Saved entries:
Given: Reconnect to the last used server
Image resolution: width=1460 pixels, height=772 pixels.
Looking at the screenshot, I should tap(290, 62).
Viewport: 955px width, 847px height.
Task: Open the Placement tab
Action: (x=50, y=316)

* _Required action_: Set down exactly the lines that begin with the one containing "Image resolution: width=1460" and end with the last line above, and no others.

* _Answer space_:
Image resolution: width=1460 pixels, height=772 pixels.
Looking at the screenshot, I should tap(290, 62).
Viewport: 955px width, 847px height.
Task: Open the Placement tab
Action: (x=50, y=316)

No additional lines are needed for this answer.